Under a NASA subcontract, I was hired by Big Horn Valve to design, fabricate, and operate a testing machine and

apparatus for measuring the flow rate of helium gas through an axially actuated valve, at cryogenic temperatures (77 K).

The machine had a load cell, LVDT (position sensor), and a cold sink for flowing liquid nitrogen, as well as a linear

actuator with maximum force of 750lbs. The testing in Wyoming was to prove the concept and function of the specialty

valve of their design. I also performed magnetic analysis using FEA (since the valve is actuated using magnets), and

designed all components with Solidworks.

Biggest Challenges?

The biggest challenges were documentation of progress per government requirements, though overall the project was

very positively motivating.

Greatest Rewards?

The greatest reward of this project was completing the project under my own supervision as a principal in a small

company. It was a side-job and a tremendous amount of fun. I enjoyed putting my work experience to use on my own.

4. BWXT High Voltage Current Lead Insulation – 1999

(Example not actual magnet)

What is it?

As part of a SMES project (Superconducting Magnetic Energy Storage) for BWX Technologies I had multiple

responsibilities. This particular SMES had a maximum safety design voltage of 90,000 V, and of course operated in a

vacuum at 77K. Design energy storage was in the neighborhood of 250 KJ.

What did I do?

I was primarily responsible for developing a novel low temperature electrical insulation scheme for oddly shaped, 25 ft.

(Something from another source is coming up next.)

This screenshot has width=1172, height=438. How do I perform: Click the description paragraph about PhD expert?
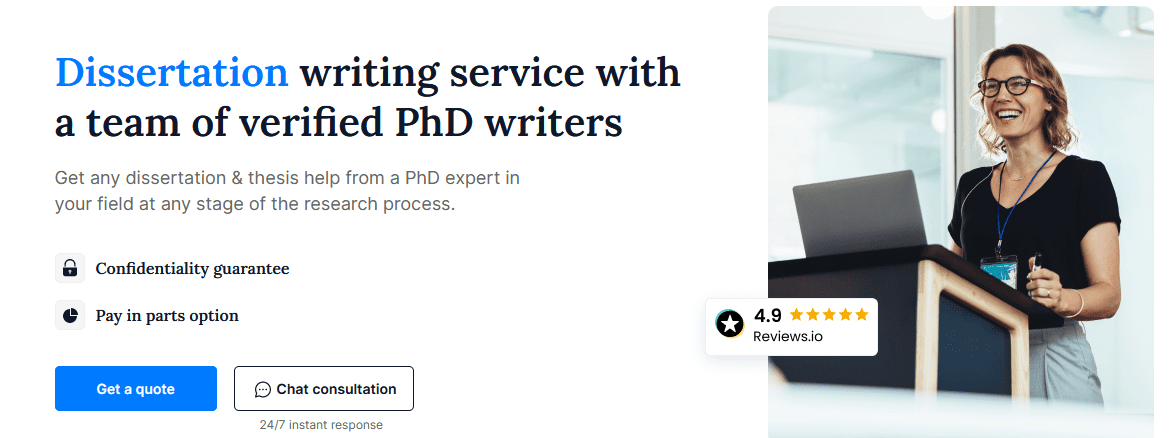(x=287, y=191)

long high-voltage current leads. I also modeled and designed an insulation scheme for high voltage current lead breaks

(where cryogen flowed but was insulated from ground). I did some thermal analysis, created manufacturing drawings,

ordered custom parts, fabricated components, managed a composite materials testing project to support the project,

and setup a small scale epoxy impregnation facility- training staff members.

Biggest Challenges?

The biggest challenge was satisfying the company’s safety department concerns while performing 90,000 volt insulation

breakdown tests. Also, as the project reached midway point, funding evaporated and it was eventually mothballed.

Greatest Rewards?

Seeing a large project move along on several different fronts was very satisfying. Coming up with solutions for unique

challenges was also enjoyable.

5. MINOS magnet design and structure - 1998

What is it?

MINOS is a neutrino detector with a near detector on the Fermilab campus, and a far detector half a mile underground

in a mine in Minnesota. There are three far detector modules which essentially form a massive magnet meant to steer

particles into a specific region of the steel in hope of weak interactions to produce photons which indirectly indicate the

presence of neutrinos. (There’s an arrow pointing to me in the first photo.)

What did I do?

Hired as a contract engineer, I designed the steel support structure for one of the near detector modules, which

weighed over 8,000 tons. After given some starting concepts by the physicists, I finalized the design and assembly

logistics of both the far detector magnet windings and the near detector magnet, which was a hollow, water cooled,

insulated, aluminum conduit seam welded and assembled in plate sections. The far detector utilized 1/0 building wire

and. I did some thermal analysis, all the structural steel design for the support structures, built an entire solid model in

SDRC CAD for dimensional tolerance checking, worked with technicians to build a scale mockup and thermal test, and

completed engineering drawings on initial plate designs.

Biggest Challenges?

The biggest challenge was simply that this was my first real job out of graduate school, so it was intimidating.

Greatest Rewards?

The greatest reward from this project was getting the opportunity to work on such a large device. The people I worked

with at Fermilab were also of the highest caliber of many places I have since been employed.